Line by line, the data below should be set down unchanged, with images excluded.

◇ ◇ ◇ ◇

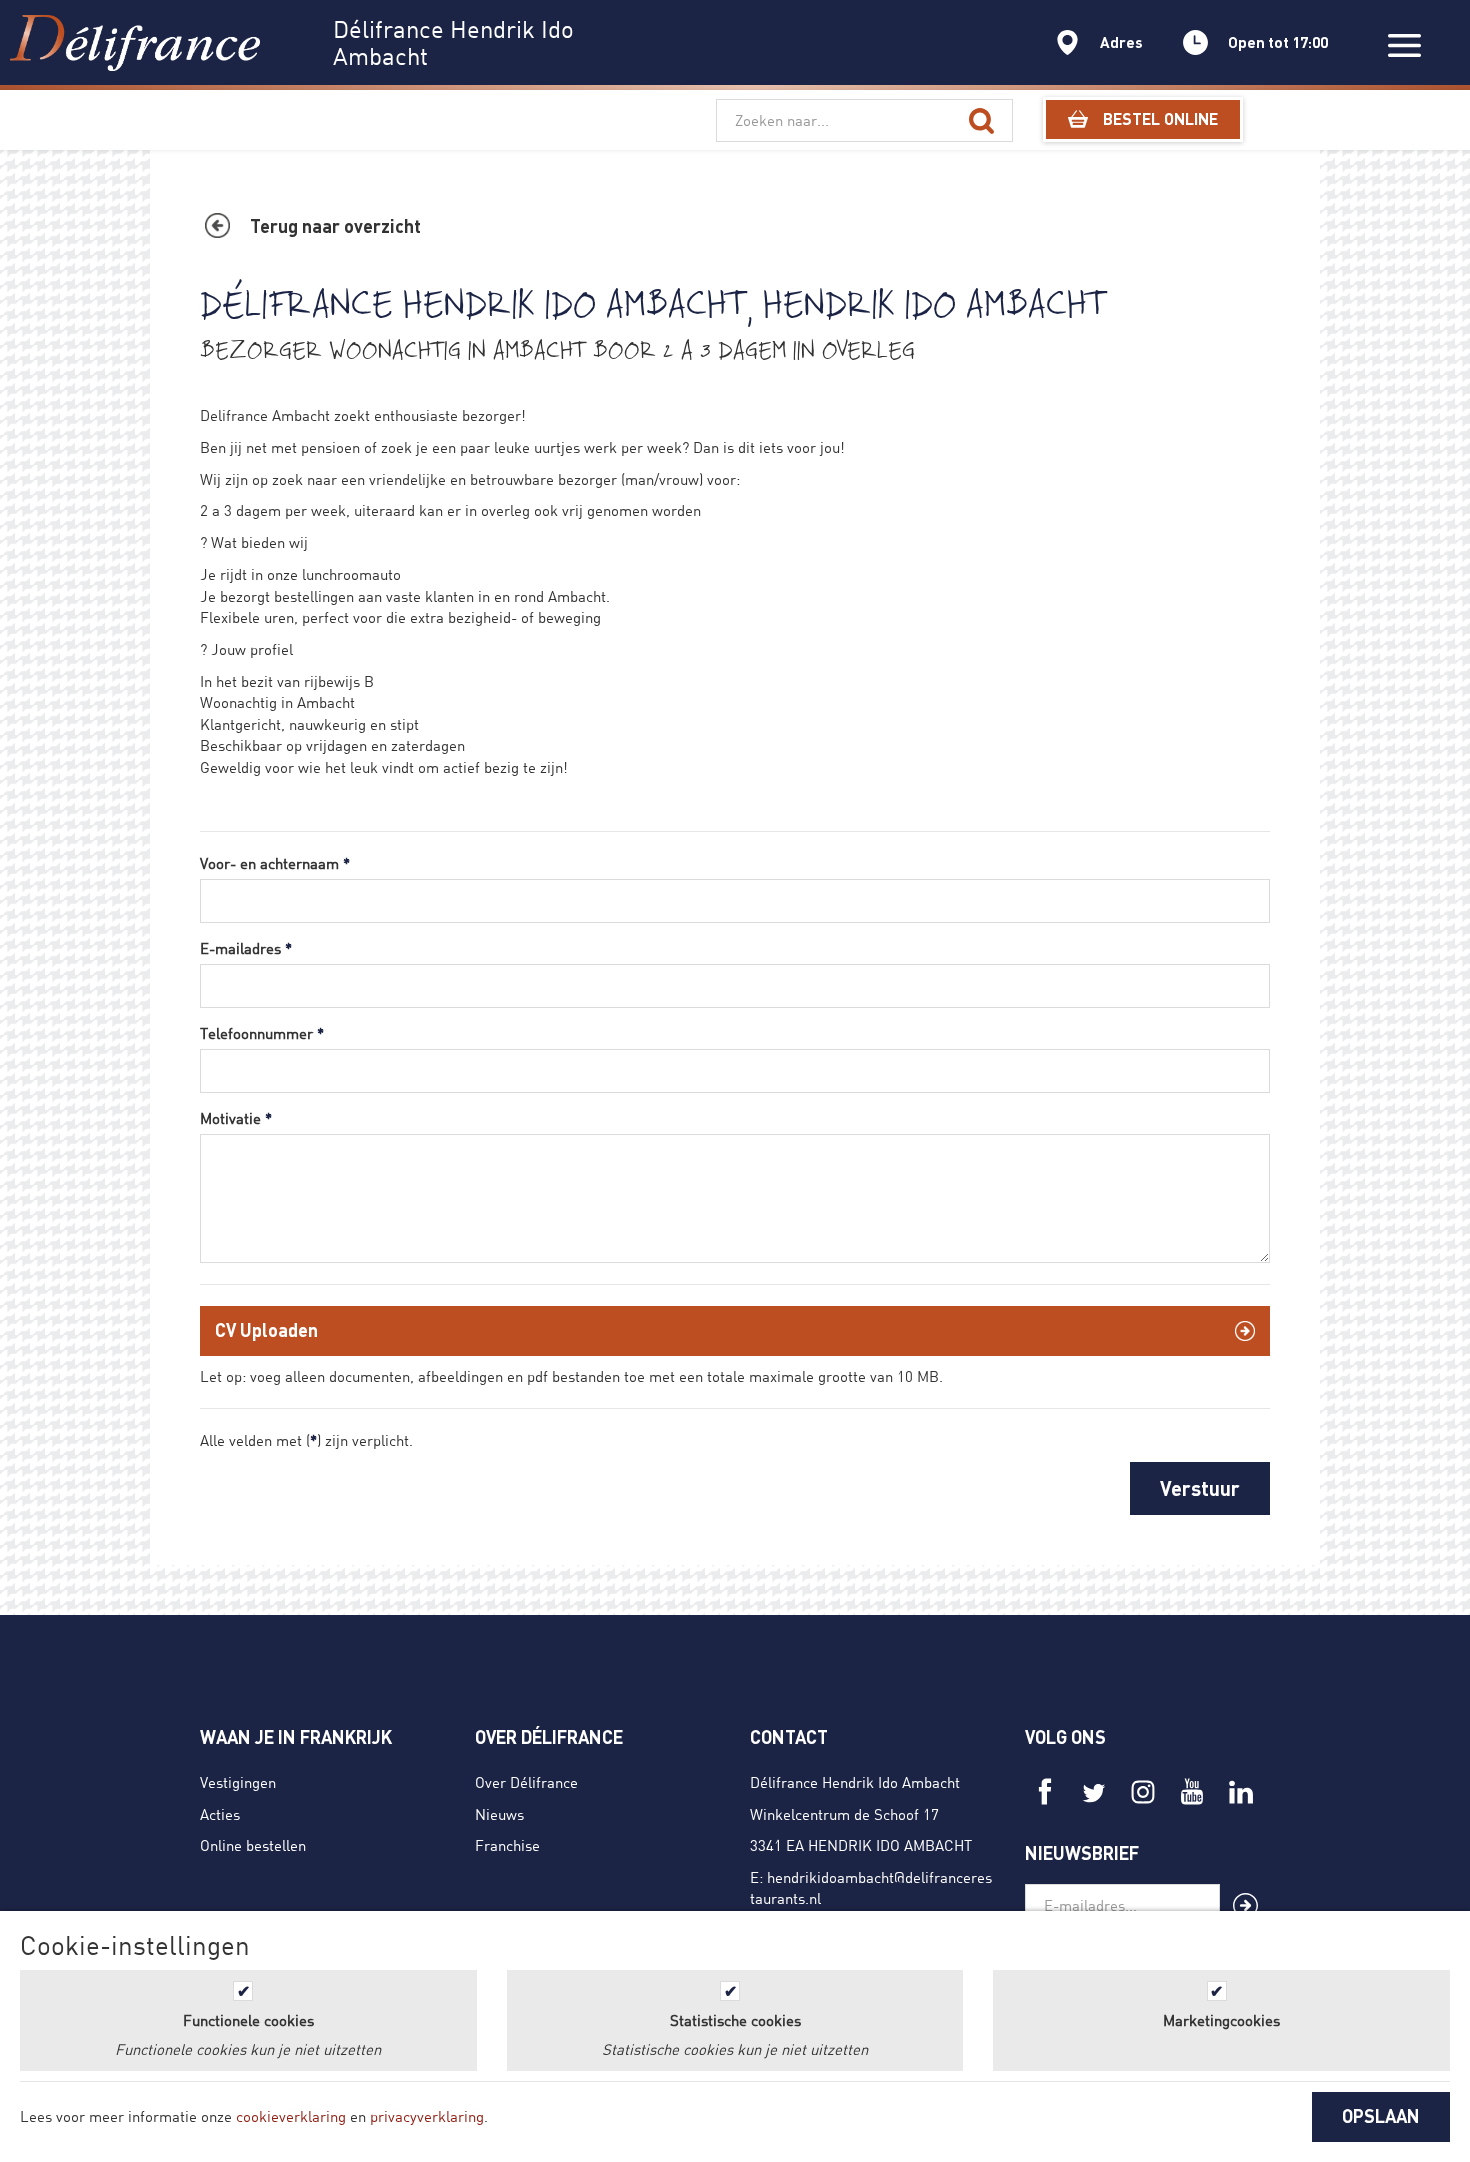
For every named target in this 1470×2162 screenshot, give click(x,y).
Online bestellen (253, 1845)
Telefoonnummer (262, 1033)
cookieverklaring (291, 2116)
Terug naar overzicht (335, 226)
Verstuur (1200, 1488)
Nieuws (499, 1814)
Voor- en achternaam (275, 863)
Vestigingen (238, 1782)
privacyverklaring (427, 2116)
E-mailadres (246, 948)
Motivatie (236, 1118)
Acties (220, 1814)
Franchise (507, 1845)
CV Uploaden (266, 1330)
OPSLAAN (1381, 2116)
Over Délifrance (526, 1782)
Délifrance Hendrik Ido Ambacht (855, 1782)
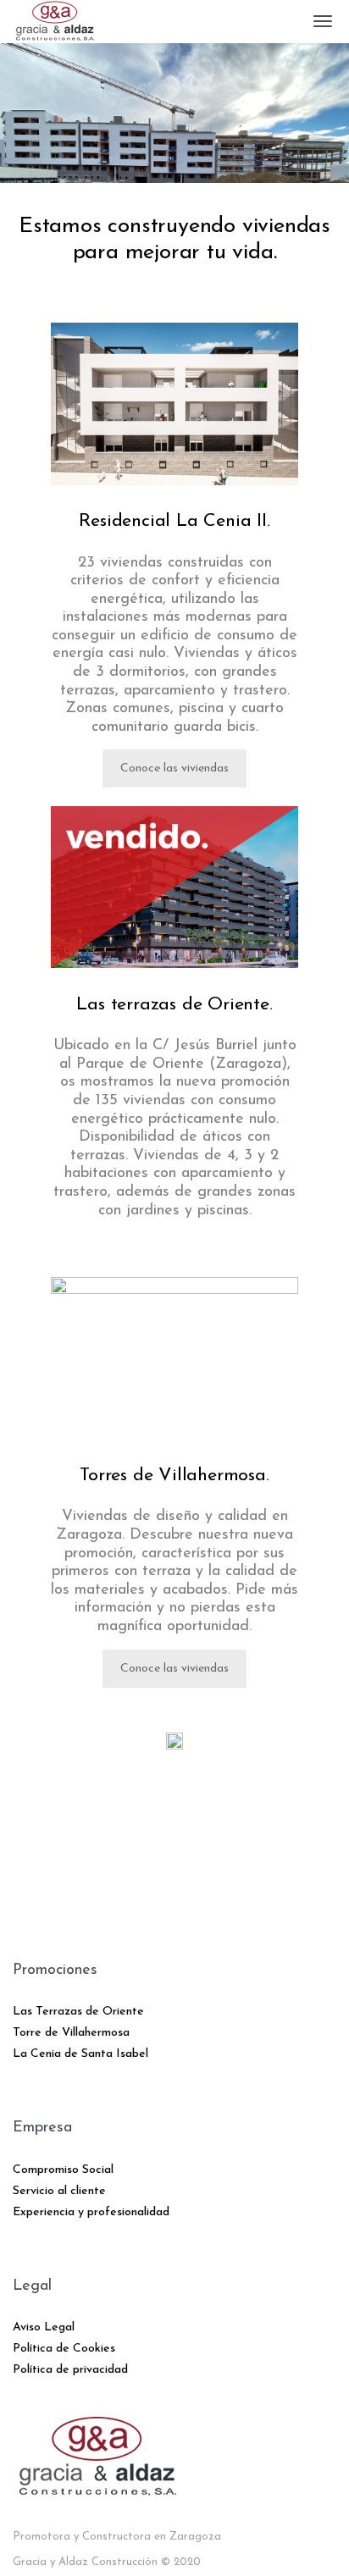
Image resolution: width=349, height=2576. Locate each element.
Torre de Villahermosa (71, 2032)
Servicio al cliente (59, 2191)
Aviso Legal (44, 2327)
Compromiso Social (63, 2170)
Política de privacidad (70, 2369)
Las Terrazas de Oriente (78, 2011)
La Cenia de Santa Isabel (80, 2054)
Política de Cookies (64, 2348)
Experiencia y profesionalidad (91, 2212)
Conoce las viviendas (174, 768)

◇ ◇ ◇ ◇

_EXERCISE OUTPUT_
For every named target in this 1470×2162 screenshot, give click(x,y).
Online bestellen (253, 1845)
Telefoonnummer (262, 1033)
cookieverklaring (291, 2116)
Terug naar overzicht (335, 226)
Verstuur (1200, 1488)
Nieuws (499, 1814)
Voor- en achternaam (275, 863)
Vestigingen (238, 1782)
privacyverklaring (427, 2116)
E-mailadres (246, 948)
Motivatie (236, 1118)
Acties (220, 1814)
Franchise (507, 1845)
CV Uploaden (266, 1330)
OPSLAAN (1381, 2116)
Over Délifrance (526, 1782)
Délifrance Hendrik Ido Ambacht (855, 1782)
Image resolution: width=349, height=2576. Locate each element.
Torre de Villahermosa (71, 2032)
Servicio al cliente (59, 2191)
Aviso Legal (44, 2327)
Compromiso Social (63, 2170)
Política de privacidad (70, 2369)
Las Terrazas de Oriente (78, 2011)
La Cenia de Santa Isabel (80, 2054)
Política de Cookies (64, 2348)
Experiencia y profesionalidad (91, 2212)
Conoce las viviendas (174, 768)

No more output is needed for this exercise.